Make no mistake, my readers. The democratic agenda is toast. Not because we only have 59 Senators, but because as a party, especially including our president, we are unwilling to take the big risks that bring big rewards.

I wanted Gore to run. When that didn't happen I was for Hillary. I hardly had a kind word to say about Obama. A year in, I can't say I've regretted the decision to support Hillary over Obama, even once, for even one second.

Woe is us.

7 comments:

Anonymous said...

Dan,

This isn't a brilliant observation but the Dems really have 58 senators plus Joe Lieberman I'd bet my house would bolt for the GOP so fast he'd leave skid marks on the Senate floor.

Good times. NOT!

Justin

Anonymous said...

From Larry in California

Down with goverment control over health care

Down with socialism

Down with womens pants

hahahaha

Anonymous said...

From Larry in Clifornia

Danny, you claim you're not a
Socialist, and now you favor elimination of private insurance companies in favor of public health care.
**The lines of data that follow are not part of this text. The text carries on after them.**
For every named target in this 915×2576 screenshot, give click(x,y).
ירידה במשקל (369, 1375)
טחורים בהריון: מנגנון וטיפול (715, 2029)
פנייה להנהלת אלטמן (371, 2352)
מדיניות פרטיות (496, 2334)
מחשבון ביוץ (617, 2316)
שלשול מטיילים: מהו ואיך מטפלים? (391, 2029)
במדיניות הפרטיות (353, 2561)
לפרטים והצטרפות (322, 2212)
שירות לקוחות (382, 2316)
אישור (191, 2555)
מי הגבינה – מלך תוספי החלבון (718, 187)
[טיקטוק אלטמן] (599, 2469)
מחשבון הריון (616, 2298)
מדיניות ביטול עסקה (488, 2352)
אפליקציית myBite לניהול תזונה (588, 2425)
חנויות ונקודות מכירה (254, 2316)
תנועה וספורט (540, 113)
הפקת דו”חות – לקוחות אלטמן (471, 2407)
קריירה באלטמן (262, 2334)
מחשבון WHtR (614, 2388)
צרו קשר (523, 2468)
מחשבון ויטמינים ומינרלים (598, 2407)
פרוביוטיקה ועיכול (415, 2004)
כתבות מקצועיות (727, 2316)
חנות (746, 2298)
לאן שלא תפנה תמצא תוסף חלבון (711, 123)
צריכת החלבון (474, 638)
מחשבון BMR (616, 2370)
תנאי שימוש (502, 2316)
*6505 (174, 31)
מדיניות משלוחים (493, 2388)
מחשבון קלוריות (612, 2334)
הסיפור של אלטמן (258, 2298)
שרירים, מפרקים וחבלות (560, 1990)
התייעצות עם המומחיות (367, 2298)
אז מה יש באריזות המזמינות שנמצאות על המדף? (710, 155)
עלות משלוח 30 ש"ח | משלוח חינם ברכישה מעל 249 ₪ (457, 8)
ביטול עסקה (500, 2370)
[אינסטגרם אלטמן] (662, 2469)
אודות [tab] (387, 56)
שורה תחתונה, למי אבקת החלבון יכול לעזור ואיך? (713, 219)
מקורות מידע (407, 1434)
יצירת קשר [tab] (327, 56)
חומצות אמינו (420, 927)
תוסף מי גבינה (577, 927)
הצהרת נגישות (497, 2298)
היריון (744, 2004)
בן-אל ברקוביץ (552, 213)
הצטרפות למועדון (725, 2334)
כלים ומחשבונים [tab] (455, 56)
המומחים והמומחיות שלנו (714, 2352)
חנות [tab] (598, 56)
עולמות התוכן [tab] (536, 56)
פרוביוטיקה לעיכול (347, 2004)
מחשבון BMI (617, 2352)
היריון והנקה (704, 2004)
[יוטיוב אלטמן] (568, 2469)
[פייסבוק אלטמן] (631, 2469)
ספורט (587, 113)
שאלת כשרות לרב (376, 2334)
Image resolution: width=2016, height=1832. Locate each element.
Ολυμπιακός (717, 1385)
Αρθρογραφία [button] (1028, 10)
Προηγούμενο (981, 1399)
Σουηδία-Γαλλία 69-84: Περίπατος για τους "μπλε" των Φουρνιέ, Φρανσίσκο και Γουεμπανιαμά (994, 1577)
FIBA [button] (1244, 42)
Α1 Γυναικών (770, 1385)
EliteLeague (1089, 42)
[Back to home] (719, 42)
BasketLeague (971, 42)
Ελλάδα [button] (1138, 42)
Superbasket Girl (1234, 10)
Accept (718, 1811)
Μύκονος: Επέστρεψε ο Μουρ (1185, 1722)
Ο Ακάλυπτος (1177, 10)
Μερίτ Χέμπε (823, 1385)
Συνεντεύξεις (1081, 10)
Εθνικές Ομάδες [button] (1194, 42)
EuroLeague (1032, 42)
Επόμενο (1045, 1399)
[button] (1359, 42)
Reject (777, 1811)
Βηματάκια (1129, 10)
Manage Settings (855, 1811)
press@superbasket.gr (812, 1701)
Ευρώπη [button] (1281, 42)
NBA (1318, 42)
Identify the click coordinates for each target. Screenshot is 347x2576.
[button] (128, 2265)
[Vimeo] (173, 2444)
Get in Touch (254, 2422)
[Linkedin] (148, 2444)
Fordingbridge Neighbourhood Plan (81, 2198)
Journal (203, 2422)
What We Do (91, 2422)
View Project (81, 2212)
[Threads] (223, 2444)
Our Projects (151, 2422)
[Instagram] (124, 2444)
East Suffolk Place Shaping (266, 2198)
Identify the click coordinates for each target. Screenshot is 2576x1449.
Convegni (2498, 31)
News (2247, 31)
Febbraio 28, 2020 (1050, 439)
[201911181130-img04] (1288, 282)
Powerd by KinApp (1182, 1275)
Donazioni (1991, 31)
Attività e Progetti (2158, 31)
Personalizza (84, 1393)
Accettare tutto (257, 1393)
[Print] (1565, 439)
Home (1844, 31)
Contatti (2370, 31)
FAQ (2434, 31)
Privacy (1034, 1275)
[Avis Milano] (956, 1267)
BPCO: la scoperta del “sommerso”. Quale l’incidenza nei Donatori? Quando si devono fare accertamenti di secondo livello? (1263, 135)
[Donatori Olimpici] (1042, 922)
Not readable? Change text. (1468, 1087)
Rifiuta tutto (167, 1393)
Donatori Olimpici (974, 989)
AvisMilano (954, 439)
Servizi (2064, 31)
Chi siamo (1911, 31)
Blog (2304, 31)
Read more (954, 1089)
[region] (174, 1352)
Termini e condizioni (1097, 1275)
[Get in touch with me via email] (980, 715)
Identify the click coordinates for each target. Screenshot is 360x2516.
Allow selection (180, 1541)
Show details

YOU ARE A SOCIALIST, DEEP AND TRUE

Anonymous said...

From Larry in California

Also when are you going to discuss the Heller case, its only been a year and a half?

Anonymous said...

You say the GOP would "put us deeper in the fiscal hole". Excuse me? Isn't Obama doing that with multi-trillion dollar stimulus and spending sprees? I say, throw out both parties and let independents run the country, those who are not tied to the party platform, but only to the constituents in the various states.
Peter L
Missouri

Bryan said...

Daniel,

At this point, I've come to a similar conclusion (I think) as you. The dems can't govern. They get in, nothing happens. On the other hand, when Republican's are in charge, they get a lot done, a lot of BAD things done.
I still like Obama, think he's a good person. But I would like him, his administration, etc, to grow a set and actually do something. Take charge. Kick ass. Not sit around and talk.
As for socialism, liberalism, conservatism, frankly, I don't give a shit and I'm sick of hearing god damn labels. We all know there are socialist programs that republicans love, you've mentioned many in your blog. If a program is going to make this country better, who cares how it is labeled.
At this point, it's not down with the socialists, down with liberals, down with conservatives. It's down with the politicians who care more about their ass than America's ass!

A Whig said...

The Democrats are their own worst enemies. Democratic partisans should not as angry at Republican obstruction as they should be at Democratic ineptitude.